The nature park lies between its neighbours, the Weser Uplands-Schaumburg-Hamelin Nature Park to the north, the Münden Nature Park to the south, the Harz National Park to the east and the Eggegebirge and Southern Teutoburg Forest Nature Park to the west.

The Bunter sandstone ridge of the Solling (up to 528 m AMSL) has the appearance of a high plateau with mixed forests, wet meadows and moors. The Vogler (460 m) is also a sandstone upland, but with many hills and valleys with steep rock faces.

==Flora and fauna==
The Solling-Vogler Nature Park comprises 106 ha old oak wood pasture, 33 ha European spruce–larch mixed forest stands, about 6 ha former grazing and farmland, and some streams and brooks surrounded by riparian forest. Several species have been recorded that are endangered on the national Red List, including several Lichenes, ceramic fungus (Xylobolus frustulatus), stag beetle (Lucanus cervus) and darkling beetle (Corticeus fasciatus). Bird species recorded include middle spotted woodpecker (Dendrocopos medius). Exmoor ponies and heck cattle have been released in 2000 to maintain the park's ecosystem.

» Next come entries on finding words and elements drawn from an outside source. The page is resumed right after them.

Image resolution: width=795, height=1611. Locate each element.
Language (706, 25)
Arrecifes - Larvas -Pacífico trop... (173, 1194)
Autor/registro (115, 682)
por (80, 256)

Elements of the nature park enjoy the additional protected status of the EU Birds Directive. The designated areas are habitats for the Tengmalm's owl, black stork and other protected bird species.

==Sights==

The abbeys of Amelungsborn and Corvey as well as Bevern Castle are outstanding historic buildings and are all located within the nature park. In Fürstenberg there is an old porcelain works. Between Silberborn and Neuhaus is the Hochsolling Observation Tower. Close to the tower is the nature reserve of Hochmoor Mecklenbruch near Silberborn and the Neuhaus Deer Park (see external links), with its forest museum, near Neuhaus.

The Weser Cycle Path runs west of the nature park along the Weser, as do the tourist routes of the German Fairy Tale Route, German Timber-Frame Road and the Road of Weser Renaissance.